The Pentium division Flaw - Chapter 3
The SRT division algorithm was named after the 3 scientists who
discovered it independently at about the same time: D. Sweeney of IBM,
J.E. Robertson of the University of Illinois, and T.D. Tocher of the
Imperial College of London.
The Pentium uses a Radix 4 SRT Division algorithm for floating point
divisions. It's simply the division we've been doing above, except
it's done in base 4, and the quotient digits we can choose are
{-2,-1,0,1,2}.
(I think the reason we don't include 3 and -3 as possible quotent
digits is because hardware to implement multiplies by anything
other than a power of 2 is very expensive both in chip area and
time. Multiplications by positive and negative powers of two are
just shifts and inverts. Having radix 4 and the possible quotient
digits of {-2,-1,0,1,2} meet the multiplication criteria nicely.)
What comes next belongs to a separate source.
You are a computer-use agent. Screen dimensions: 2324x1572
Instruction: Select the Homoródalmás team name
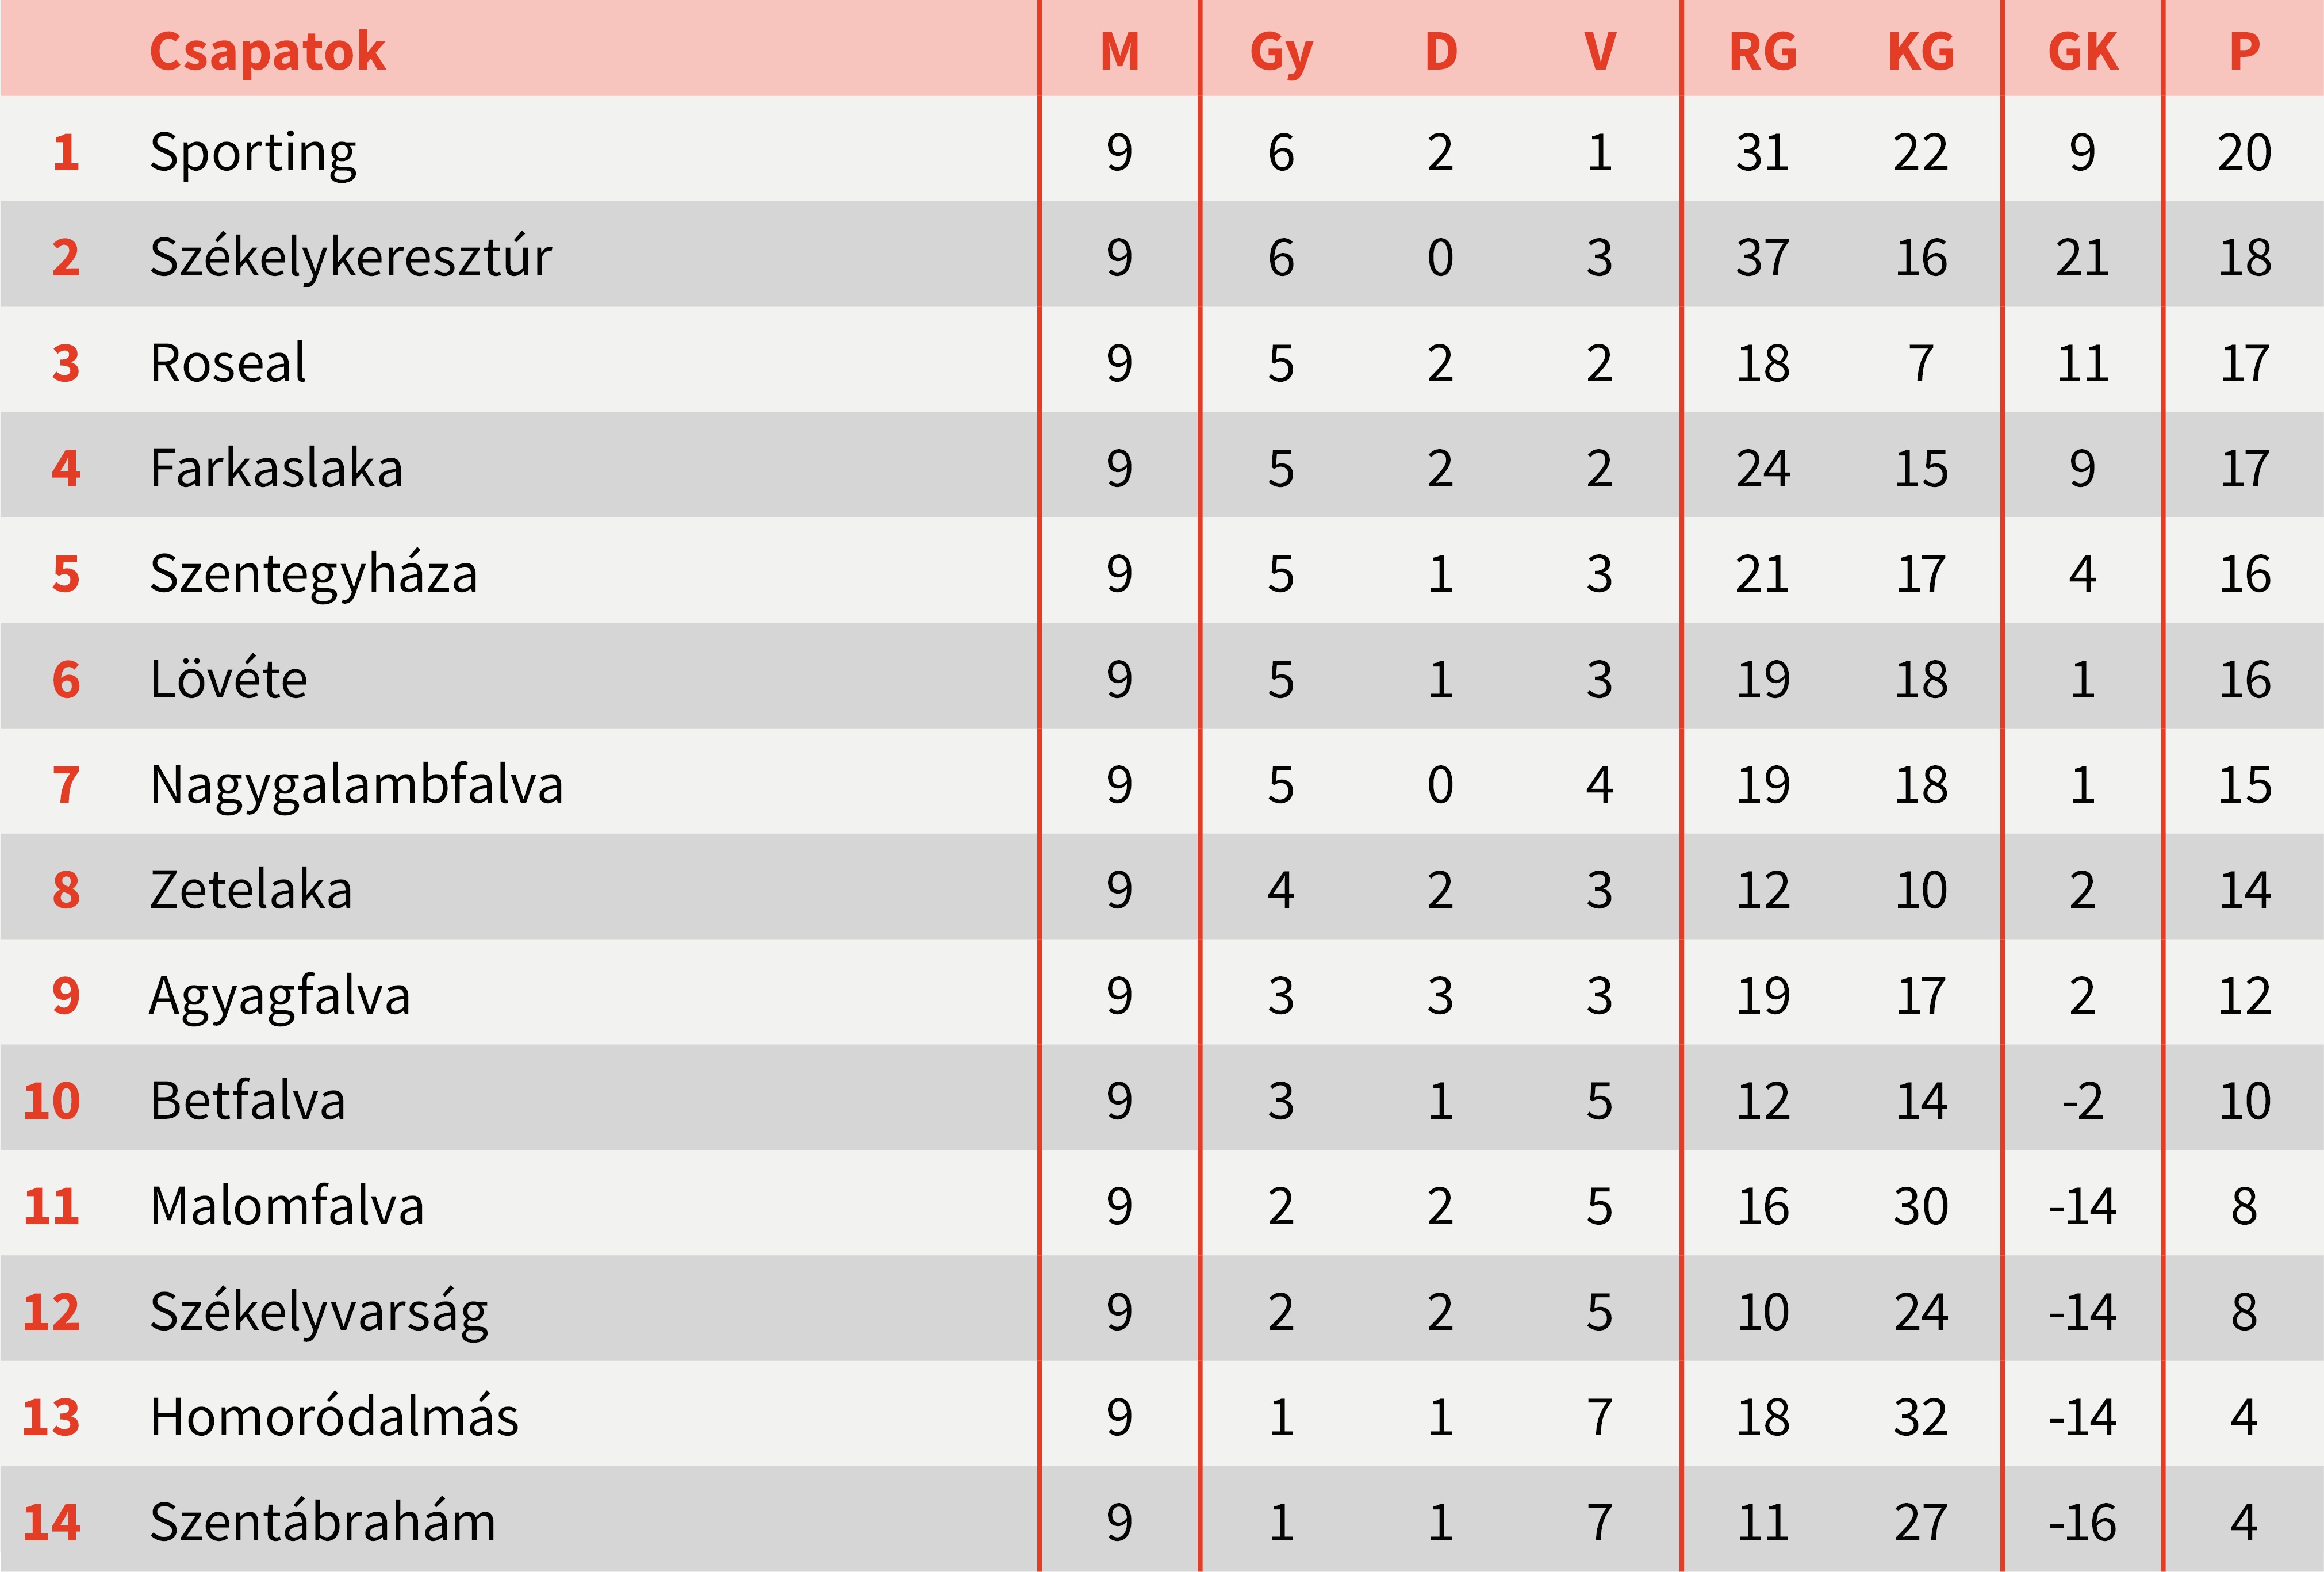334,1417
Our iterative formula for base 4 is:
R[j+1] = 4 * (R[j] - q[j]*D) (3-1)
At the beginning of each iteration we must choose a quotient digit
which will result in the next remainder R[j+1] being
within the acceptable limits of:
_ _____
(D * 2.22222...) <= R[j+1] < (D * 2.22222...)
[base 4] [base 4]
_
where: 2 = lowest quotient digit we can use (-2)
2 = highest quotient digit we can use
Using a little calculus we can show that:
2.22222... (base 4) = 8/3 (decimal)
Proof: 2.22222... = 2*(x0 + x1 + x2 + x3 +...) [x = 1/4]
(base 4) (decimal)
Recall from calculus if |x| < 1 then:
1
(x0 + x1 + x2 + x3 +...) = -----
1 - x
1 8
= 2 * ------- = ---
1 - 1/4 3
Q.E.D.
Similarly, it can be shown that:
_ _____
2.22222... (base 4) = -8/3 (decimal)
Our restriction on the remainder R[j+1] thus becomes:
(D * -8/3) <= R[j+1] < (D * 8/3)
Substituting Eq. (3-1) for R[j+1] gives:
(-8/3)*D <= 4*(R[j] - qD) < (8/3)*D (3-2)
Given a remainder R[j] at the beginning of an iteration, we can
now determine what values of q will satisfy the above restraint.
FOR q=+2 (-8/3)*D <= 4*(R[j] - 2*D) < (8/3)*D
becomes: (4/3)*D <= R[j] < (8/3)*D
We may thus choose quotient digit 2 when our remainder R[j] is between
(4/3)*D and (8/3)*D.
FOR q=+1: (-8/3)*D <= 4*(R[j] - 1*D) < (8/3)*D
becomes: (1/3)*D <= R[j] < (5/3)*D
We may thus choose quotient digit 1 when our remainder R[j] is between
(1/3)*D and (5/3)*D.
FOR q=0: (-8/3)*D <= 4*(R[j] - 0*D) < (8/3)*D
becomes: (-2/3)*D <= R[j] < (2/3)*D
We may thus choose quotient digit 0 when our remainder R[j] is between
(-2/3)*D and (2/3)*D.
FOR q=-1: (-8/3)*D <=4*(R[j] - (-1)*D) < (8/3)*D
becomes: (-5/3)*D <= R[j] < (-1/3)*D
We may thus choose quotient digit -1 when our remainder R[j] is between
(-5/3)*D and (-1/3)*D.
FOR q=-2: (-8/3)*D < 4*(R[j] - (-2)*D) < (8/3)*D
becomes: (-8/3)*D < R[j] < (-4/3)*D
We may thus choose quotient digit -2 when our remainder R is between
(-8/3)*D and (-4/3)*D.
Notice there is some overlap in the choices of q:
If R is between (5/3)*D and (4/3)*D we can choose either q=2 or q=1.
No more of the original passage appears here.